Wherever "resolution" appears in a line of the listing, that line should be returned.

### RECORDS SHOWN
-----
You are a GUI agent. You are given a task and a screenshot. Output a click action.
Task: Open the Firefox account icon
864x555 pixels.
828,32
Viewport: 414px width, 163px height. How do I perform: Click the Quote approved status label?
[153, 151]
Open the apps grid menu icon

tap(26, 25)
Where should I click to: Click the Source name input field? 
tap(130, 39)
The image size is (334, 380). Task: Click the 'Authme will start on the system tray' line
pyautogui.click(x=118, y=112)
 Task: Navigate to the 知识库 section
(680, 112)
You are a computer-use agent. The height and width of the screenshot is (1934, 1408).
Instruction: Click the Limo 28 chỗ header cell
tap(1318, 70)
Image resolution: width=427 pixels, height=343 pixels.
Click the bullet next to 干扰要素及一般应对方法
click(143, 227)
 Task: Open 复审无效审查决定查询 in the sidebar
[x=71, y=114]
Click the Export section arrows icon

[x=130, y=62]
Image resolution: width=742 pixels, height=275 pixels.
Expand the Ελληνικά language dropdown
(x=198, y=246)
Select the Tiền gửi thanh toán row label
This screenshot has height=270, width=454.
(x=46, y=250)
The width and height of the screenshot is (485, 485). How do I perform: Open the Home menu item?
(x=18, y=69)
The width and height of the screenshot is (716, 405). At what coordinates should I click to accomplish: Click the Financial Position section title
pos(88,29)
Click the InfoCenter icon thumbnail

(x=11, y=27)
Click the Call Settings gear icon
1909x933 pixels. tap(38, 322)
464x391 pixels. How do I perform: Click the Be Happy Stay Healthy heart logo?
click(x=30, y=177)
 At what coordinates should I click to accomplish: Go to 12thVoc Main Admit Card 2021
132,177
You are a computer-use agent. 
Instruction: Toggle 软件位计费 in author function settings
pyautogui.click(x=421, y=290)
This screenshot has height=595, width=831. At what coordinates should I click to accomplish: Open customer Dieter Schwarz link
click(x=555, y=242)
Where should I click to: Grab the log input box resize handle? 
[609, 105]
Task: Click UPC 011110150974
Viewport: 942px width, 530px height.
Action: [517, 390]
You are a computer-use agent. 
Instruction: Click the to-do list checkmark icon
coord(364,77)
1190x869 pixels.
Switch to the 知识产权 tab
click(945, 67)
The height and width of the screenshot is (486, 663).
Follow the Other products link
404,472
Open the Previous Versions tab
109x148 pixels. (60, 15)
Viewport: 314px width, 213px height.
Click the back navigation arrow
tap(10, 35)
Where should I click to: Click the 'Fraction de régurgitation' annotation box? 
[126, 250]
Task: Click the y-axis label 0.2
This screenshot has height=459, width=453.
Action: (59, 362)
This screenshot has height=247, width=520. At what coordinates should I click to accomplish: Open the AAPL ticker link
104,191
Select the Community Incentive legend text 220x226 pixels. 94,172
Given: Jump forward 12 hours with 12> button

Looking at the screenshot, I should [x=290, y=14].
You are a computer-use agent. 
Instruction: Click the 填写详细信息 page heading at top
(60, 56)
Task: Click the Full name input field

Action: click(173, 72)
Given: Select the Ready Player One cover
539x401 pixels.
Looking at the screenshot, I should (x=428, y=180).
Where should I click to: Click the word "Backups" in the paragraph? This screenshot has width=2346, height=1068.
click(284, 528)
-----
### TASK SOLUTION
Image resolution: width=427 pixels, height=343 pixels.
Image resolution: width=742 pixels, height=275 pixels.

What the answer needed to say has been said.